- Data:
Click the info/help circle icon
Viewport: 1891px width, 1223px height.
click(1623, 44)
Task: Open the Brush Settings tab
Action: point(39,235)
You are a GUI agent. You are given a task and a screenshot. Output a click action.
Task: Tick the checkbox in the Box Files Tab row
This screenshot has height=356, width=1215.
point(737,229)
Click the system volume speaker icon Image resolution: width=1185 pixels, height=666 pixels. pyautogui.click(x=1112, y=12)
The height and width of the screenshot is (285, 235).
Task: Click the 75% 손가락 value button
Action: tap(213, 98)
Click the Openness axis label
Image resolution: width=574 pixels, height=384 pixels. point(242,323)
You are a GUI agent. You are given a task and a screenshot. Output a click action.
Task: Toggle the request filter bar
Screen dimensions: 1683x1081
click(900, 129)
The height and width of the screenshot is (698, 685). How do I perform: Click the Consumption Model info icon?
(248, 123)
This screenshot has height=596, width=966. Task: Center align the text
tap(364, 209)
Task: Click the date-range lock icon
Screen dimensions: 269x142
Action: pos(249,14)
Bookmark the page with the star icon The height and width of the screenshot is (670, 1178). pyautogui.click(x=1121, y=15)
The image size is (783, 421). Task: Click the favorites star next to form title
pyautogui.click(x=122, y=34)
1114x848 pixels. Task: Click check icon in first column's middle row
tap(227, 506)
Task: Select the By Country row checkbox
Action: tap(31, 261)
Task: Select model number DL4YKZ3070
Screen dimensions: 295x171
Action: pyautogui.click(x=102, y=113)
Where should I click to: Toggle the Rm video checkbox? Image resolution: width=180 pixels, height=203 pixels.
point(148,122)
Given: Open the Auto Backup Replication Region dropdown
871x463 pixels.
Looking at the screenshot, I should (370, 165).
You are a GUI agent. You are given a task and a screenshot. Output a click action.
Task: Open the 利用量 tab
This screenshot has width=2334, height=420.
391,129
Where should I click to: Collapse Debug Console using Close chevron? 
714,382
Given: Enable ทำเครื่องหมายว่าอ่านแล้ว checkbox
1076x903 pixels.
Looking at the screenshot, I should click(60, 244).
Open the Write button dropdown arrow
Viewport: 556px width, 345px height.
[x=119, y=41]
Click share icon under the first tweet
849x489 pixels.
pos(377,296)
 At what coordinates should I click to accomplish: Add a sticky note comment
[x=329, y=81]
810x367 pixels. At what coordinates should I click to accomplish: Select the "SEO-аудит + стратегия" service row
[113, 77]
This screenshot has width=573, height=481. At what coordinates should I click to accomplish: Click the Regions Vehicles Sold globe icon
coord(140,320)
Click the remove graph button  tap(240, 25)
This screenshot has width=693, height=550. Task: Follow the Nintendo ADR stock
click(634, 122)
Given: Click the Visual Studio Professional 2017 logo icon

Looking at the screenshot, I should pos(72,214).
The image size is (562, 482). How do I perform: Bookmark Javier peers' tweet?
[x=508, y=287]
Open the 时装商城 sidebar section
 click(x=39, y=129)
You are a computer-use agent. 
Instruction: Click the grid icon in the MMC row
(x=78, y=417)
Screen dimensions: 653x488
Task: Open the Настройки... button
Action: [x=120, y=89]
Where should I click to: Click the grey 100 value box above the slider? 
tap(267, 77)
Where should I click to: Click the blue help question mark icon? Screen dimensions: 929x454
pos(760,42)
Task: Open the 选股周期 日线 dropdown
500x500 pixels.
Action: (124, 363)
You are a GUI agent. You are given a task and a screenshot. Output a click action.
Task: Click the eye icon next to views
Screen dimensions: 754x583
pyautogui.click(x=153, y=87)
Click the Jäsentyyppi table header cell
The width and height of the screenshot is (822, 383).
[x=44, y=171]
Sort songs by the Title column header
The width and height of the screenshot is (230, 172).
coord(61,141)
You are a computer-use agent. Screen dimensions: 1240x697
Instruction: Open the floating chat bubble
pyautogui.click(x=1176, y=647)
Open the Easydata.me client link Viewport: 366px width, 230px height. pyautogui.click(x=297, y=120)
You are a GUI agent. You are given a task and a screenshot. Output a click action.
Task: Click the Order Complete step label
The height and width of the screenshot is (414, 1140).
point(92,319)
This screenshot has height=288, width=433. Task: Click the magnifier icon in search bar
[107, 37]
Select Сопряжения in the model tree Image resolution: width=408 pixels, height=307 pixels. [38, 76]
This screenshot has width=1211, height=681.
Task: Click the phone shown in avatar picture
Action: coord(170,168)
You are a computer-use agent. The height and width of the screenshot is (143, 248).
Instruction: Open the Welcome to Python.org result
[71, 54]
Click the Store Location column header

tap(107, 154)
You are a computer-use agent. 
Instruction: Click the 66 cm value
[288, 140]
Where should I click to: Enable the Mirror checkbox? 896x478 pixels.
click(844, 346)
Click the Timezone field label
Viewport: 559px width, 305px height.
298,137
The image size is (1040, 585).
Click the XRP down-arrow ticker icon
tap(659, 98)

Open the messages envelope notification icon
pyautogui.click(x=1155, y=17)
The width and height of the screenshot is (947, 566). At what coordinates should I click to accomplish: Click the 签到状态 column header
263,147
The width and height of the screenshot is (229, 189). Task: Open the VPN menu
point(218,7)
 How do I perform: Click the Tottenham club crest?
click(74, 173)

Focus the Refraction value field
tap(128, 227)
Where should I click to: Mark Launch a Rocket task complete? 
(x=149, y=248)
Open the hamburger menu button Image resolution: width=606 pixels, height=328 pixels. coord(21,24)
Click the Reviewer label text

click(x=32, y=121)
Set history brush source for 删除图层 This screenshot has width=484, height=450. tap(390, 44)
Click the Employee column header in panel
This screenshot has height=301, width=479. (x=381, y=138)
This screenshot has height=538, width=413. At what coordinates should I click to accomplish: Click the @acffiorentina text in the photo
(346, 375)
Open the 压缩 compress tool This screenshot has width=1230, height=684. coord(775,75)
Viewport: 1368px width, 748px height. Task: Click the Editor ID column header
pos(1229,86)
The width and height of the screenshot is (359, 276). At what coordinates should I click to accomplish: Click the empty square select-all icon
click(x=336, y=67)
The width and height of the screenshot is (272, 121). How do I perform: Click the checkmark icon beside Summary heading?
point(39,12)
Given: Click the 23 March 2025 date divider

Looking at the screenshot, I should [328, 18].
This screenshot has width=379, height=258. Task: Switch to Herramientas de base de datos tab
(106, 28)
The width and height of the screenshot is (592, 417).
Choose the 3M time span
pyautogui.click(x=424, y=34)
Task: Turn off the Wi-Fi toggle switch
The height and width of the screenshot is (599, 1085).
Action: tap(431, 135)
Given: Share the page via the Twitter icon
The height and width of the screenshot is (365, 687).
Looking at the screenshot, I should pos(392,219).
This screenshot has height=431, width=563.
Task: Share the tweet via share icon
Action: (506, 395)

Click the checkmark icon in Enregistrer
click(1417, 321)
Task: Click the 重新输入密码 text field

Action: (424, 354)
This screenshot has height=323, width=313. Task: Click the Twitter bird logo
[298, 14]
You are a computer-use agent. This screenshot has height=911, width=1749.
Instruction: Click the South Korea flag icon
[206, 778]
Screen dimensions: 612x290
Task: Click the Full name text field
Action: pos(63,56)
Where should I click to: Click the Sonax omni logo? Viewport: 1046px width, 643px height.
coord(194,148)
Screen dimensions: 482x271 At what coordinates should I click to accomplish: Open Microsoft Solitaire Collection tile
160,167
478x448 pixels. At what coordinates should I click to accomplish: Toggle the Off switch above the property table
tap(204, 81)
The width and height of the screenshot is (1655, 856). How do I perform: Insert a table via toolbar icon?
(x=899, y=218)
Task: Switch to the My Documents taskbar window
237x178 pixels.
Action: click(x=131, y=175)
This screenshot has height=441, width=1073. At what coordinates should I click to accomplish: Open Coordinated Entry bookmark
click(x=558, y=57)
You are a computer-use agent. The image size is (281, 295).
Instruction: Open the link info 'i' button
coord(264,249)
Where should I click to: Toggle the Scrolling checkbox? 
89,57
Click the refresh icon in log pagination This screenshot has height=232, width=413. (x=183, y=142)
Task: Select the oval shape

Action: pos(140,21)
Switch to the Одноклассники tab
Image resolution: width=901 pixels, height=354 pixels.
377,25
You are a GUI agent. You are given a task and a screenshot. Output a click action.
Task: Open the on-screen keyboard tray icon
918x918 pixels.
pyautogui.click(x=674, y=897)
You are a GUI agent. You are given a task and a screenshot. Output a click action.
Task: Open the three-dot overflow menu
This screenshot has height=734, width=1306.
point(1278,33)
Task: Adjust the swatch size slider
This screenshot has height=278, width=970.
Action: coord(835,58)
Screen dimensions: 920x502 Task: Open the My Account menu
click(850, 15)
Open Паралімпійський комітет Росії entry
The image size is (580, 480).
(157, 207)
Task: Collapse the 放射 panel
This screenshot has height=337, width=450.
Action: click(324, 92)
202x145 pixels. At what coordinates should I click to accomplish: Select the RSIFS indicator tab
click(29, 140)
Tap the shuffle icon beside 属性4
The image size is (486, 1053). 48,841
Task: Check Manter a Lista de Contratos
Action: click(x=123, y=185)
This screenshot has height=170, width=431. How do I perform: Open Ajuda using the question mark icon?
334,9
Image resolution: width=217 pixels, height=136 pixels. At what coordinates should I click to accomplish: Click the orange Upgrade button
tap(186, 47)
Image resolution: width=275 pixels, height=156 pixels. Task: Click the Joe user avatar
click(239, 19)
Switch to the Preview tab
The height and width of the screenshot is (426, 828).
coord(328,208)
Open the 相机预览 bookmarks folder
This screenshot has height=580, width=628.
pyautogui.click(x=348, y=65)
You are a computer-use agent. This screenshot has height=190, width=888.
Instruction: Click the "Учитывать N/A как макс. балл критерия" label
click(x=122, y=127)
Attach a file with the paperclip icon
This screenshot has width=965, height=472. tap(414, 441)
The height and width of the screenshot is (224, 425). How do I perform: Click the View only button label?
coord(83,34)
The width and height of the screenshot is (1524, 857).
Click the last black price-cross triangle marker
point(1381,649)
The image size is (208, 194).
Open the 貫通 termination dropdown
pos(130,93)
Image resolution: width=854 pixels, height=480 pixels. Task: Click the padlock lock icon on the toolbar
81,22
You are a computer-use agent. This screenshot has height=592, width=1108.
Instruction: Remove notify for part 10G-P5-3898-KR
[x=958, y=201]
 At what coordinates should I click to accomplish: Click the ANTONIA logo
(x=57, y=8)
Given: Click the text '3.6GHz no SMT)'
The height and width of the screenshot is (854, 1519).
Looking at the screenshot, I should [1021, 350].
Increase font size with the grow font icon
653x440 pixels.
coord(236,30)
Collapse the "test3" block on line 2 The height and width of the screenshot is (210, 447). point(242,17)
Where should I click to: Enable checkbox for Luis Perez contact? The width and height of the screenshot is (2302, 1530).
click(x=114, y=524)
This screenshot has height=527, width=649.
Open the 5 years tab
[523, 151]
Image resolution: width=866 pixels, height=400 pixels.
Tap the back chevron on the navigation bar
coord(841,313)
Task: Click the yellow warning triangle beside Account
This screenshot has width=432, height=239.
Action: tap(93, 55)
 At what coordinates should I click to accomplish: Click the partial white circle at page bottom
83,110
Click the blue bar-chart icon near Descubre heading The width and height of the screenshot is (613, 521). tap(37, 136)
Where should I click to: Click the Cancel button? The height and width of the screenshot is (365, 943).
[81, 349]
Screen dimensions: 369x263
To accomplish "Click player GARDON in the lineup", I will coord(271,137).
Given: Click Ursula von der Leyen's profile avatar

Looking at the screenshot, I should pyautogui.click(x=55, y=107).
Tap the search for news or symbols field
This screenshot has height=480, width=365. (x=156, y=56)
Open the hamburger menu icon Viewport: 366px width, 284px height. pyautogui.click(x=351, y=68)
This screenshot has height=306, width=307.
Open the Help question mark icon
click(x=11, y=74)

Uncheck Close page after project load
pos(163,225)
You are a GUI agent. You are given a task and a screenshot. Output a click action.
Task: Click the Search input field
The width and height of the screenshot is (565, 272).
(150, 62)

- What you need to do:
Copy out the data word for word, starting with the line that contains "Image resolution: width=217" and going on through the line that contains "tap(186, 47)".

- The reply:
Image resolution: width=217 pixels, height=136 pixels. At what coordinates should I click to accomplish: Click the orange Upgrade button
tap(186, 47)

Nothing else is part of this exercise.